Item coordinate data:
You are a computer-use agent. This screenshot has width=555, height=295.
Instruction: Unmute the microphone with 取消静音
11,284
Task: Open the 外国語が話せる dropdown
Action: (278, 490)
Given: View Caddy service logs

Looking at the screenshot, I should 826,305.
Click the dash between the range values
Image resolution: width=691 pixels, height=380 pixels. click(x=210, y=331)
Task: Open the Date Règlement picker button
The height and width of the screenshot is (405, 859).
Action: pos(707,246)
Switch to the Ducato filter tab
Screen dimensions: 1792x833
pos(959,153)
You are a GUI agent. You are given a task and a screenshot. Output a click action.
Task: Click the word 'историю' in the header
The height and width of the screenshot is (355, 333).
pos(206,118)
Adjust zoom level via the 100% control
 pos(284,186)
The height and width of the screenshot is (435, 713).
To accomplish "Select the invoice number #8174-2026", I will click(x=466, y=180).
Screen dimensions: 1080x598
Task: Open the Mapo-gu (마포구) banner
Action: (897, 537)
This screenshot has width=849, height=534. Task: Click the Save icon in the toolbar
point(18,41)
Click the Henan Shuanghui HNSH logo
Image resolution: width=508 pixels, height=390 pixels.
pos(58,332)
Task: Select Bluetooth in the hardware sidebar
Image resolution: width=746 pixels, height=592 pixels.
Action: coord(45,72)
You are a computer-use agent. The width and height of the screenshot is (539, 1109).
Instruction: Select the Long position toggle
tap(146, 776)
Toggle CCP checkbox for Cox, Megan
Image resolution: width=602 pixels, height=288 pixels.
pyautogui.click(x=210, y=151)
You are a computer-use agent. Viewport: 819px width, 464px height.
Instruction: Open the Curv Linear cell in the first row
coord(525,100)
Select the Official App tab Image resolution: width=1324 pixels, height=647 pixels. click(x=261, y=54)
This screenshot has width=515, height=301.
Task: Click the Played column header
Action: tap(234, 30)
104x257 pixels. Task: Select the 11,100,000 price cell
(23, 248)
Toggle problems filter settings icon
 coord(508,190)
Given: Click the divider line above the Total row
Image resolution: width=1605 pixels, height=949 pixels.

[Challenge] Extract the rows above verbatim, starting at the line containing "The height and width of the screenshot is (435, 713)." and ending at the line containing "tap(146, 776)", with both of those lines included.

[Solution to the exercise]
The height and width of the screenshot is (435, 713).
To accomplish "Select the invoice number #8174-2026", I will click(x=466, y=180).
Screen dimensions: 1080x598
Task: Open the Mapo-gu (마포구) banner
Action: (897, 537)
This screenshot has width=849, height=534. Task: Click the Save icon in the toolbar
point(18,41)
Click the Henan Shuanghui HNSH logo
Image resolution: width=508 pixels, height=390 pixels.
pos(58,332)
Task: Select Bluetooth in the hardware sidebar
Image resolution: width=746 pixels, height=592 pixels.
Action: coord(45,72)
You are a computer-use agent. The width and height of the screenshot is (539, 1109).
Instruction: Select the Long position toggle
tap(146, 776)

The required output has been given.